PROVIDED ENTRIES
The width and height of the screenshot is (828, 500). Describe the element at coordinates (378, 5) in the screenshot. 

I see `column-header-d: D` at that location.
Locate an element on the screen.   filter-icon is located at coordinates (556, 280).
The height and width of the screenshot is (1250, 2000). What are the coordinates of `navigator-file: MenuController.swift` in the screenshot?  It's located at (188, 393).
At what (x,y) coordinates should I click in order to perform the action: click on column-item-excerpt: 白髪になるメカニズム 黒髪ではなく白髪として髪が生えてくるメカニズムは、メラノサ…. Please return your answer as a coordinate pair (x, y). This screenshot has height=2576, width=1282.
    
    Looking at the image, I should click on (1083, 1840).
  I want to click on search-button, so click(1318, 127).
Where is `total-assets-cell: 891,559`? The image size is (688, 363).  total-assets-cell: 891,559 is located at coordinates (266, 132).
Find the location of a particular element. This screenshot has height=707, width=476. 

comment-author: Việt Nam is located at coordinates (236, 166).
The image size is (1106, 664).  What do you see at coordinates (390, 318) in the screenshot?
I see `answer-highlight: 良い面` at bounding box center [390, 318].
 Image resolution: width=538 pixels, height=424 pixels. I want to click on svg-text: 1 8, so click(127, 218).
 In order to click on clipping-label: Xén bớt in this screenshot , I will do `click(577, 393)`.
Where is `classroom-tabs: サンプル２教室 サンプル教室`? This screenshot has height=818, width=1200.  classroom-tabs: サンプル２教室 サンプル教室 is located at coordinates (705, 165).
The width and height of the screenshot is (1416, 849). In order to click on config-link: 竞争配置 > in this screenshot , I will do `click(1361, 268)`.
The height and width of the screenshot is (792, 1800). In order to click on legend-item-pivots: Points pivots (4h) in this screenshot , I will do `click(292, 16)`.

TASK TO CARRY OUT
Edit the rows above so that every occurrence of "The image size is" reads "The image dimensions are", and leave everything else unchanged.

RESPONSE TO THE EXERCISE
The width and height of the screenshot is (828, 500). Describe the element at coordinates (378, 5) in the screenshot. 

I see `column-header-d: D` at that location.
Locate an element on the screen.   filter-icon is located at coordinates (556, 280).
The height and width of the screenshot is (1250, 2000). What are the coordinates of `navigator-file: MenuController.swift` in the screenshot?  It's located at (188, 393).
At what (x,y) coordinates should I click in order to perform the action: click on column-item-excerpt: 白髪になるメカニズム 黒髪ではなく白髪として髪が生えてくるメカニズムは、メラノサ…. Please return your answer as a coordinate pair (x, y). This screenshot has height=2576, width=1282.
    
    Looking at the image, I should click on (1083, 1840).
  I want to click on search-button, so click(1318, 127).
Where is `total-assets-cell: 891,559`? The image dimensions are (688, 363).  total-assets-cell: 891,559 is located at coordinates (266, 132).
Find the location of a particular element. This screenshot has height=707, width=476. 

comment-author: Việt Nam is located at coordinates (236, 166).
The image dimensions are (1106, 664).  What do you see at coordinates (390, 318) in the screenshot?
I see `answer-highlight: 良い面` at bounding box center [390, 318].
 Image resolution: width=538 pixels, height=424 pixels. I want to click on svg-text: 1 8, so click(127, 218).
 In order to click on clipping-label: Xén bớt in this screenshot , I will do `click(577, 393)`.
Where is `classroom-tabs: サンプル２教室 サンプル教室`? This screenshot has height=818, width=1200.  classroom-tabs: サンプル２教室 サンプル教室 is located at coordinates (705, 165).
The width and height of the screenshot is (1416, 849). In order to click on config-link: 竞争配置 > in this screenshot , I will do `click(1361, 268)`.
The height and width of the screenshot is (792, 1800). In order to click on legend-item-pivots: Points pivots (4h) in this screenshot , I will do `click(292, 16)`.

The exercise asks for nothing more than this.